▶ [Assigned task]
Give again, exactly and only, the lines running from the one with "The image size" to the end of the material below; leave out pictures.

[Input records Boundary: Start]

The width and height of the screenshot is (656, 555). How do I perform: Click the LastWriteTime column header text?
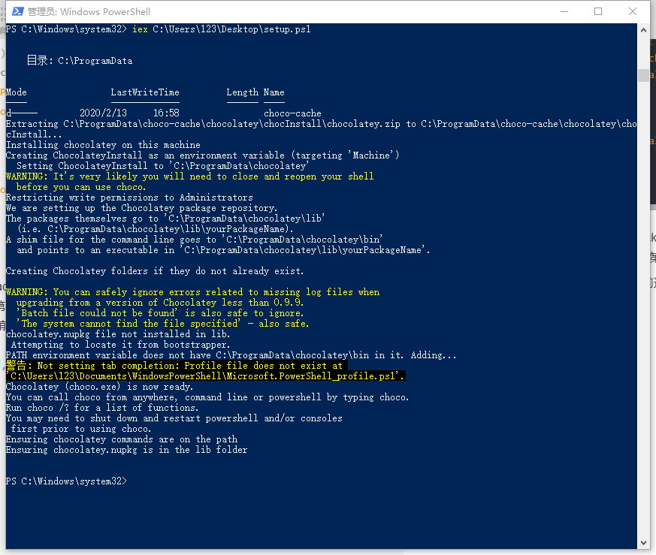pyautogui.click(x=145, y=92)
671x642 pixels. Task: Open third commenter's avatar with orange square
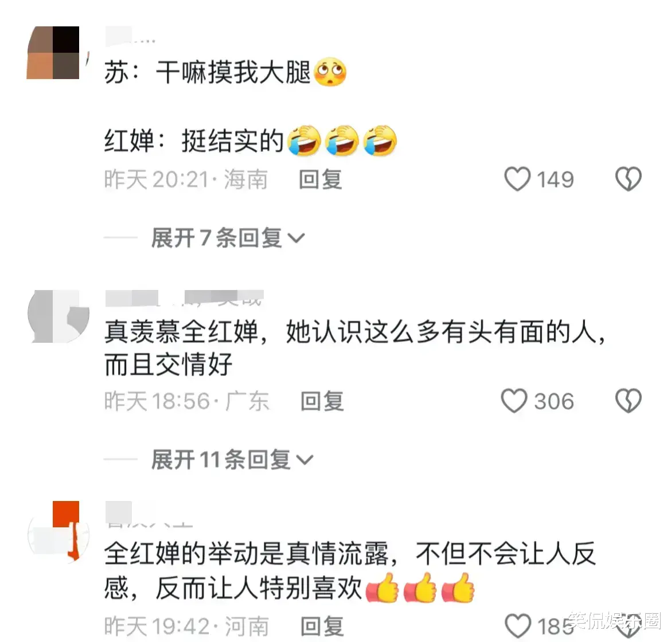click(58, 530)
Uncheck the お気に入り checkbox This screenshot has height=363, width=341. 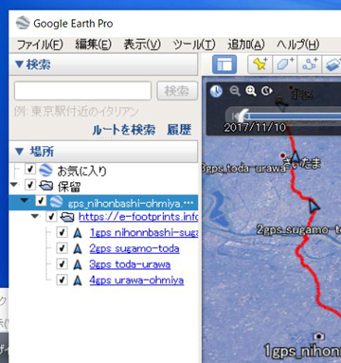(x=30, y=169)
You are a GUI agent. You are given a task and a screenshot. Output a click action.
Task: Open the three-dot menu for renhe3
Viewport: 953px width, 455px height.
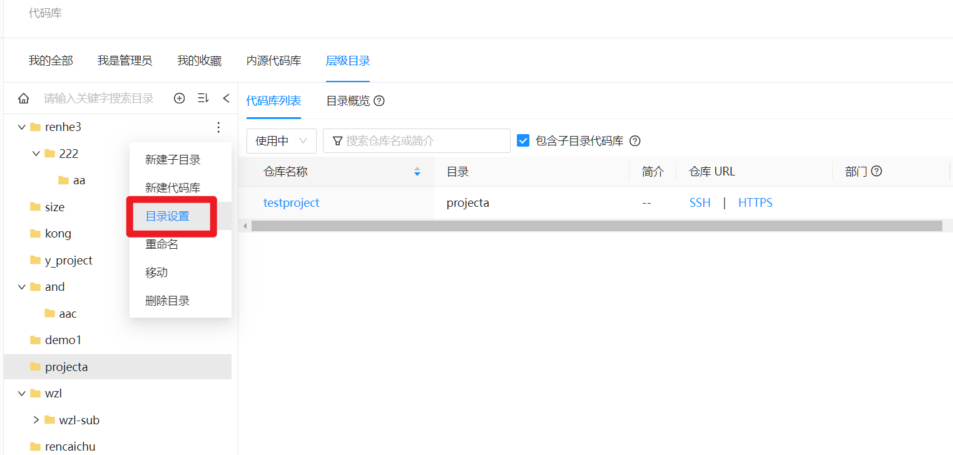pos(218,127)
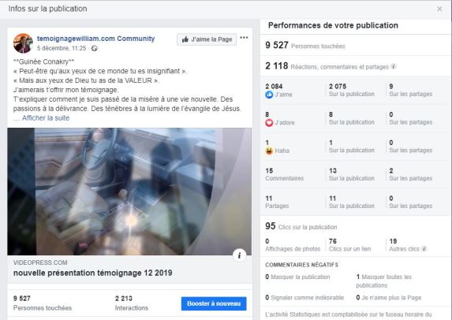Click the J'aime la Page button
The height and width of the screenshot is (320, 452).
point(207,39)
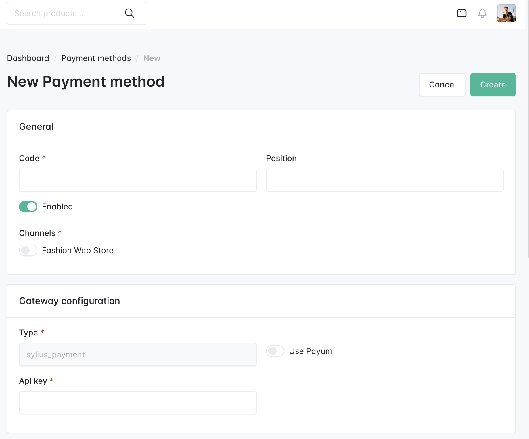Click into the Search products box
The height and width of the screenshot is (439, 529).
pyautogui.click(x=60, y=13)
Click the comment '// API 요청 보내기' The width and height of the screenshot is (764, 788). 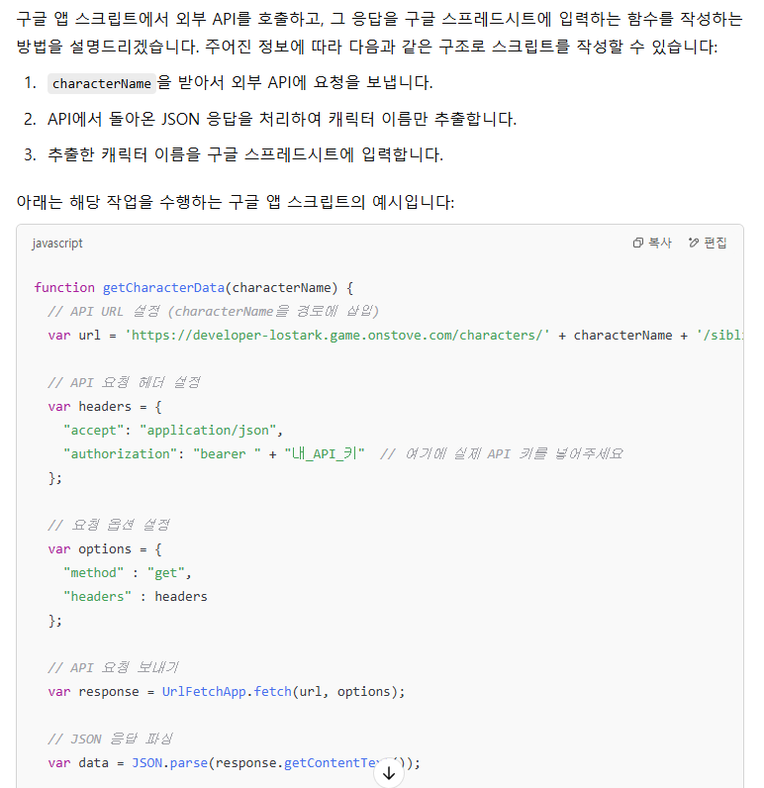[113, 668]
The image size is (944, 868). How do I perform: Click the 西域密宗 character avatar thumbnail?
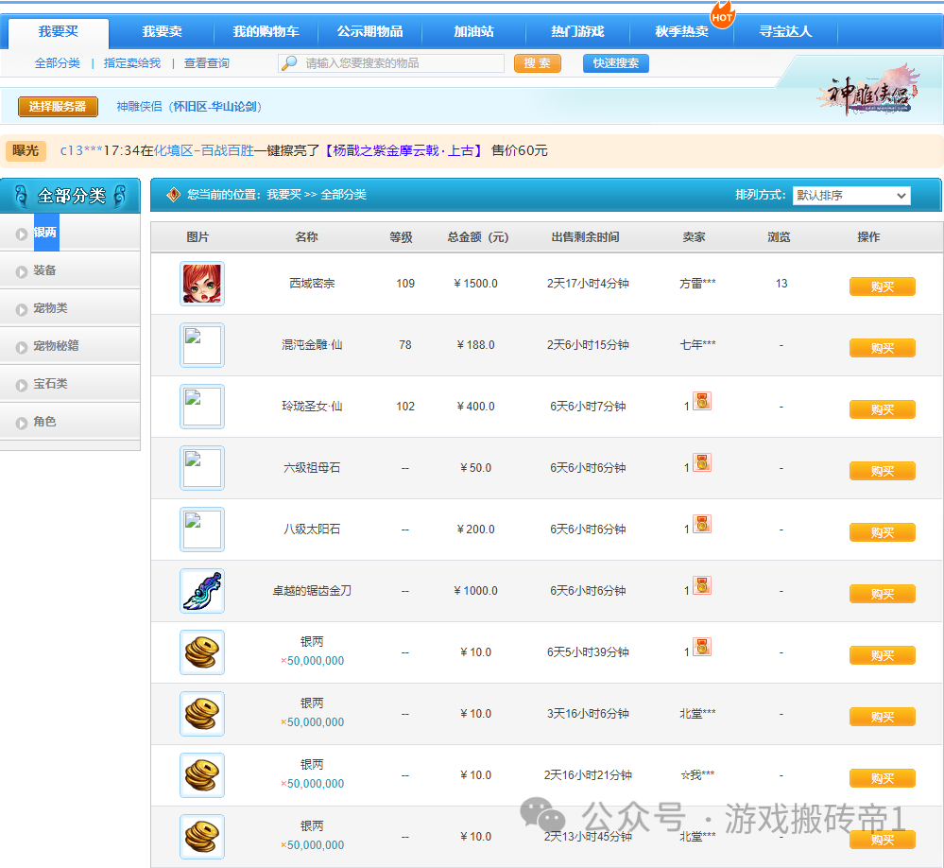click(x=202, y=284)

[Input records Boundary: End]

▶ [Finished task]
The image size is (944, 868). How do I perform: Click the 西域密宗 character avatar thumbnail?
click(x=202, y=284)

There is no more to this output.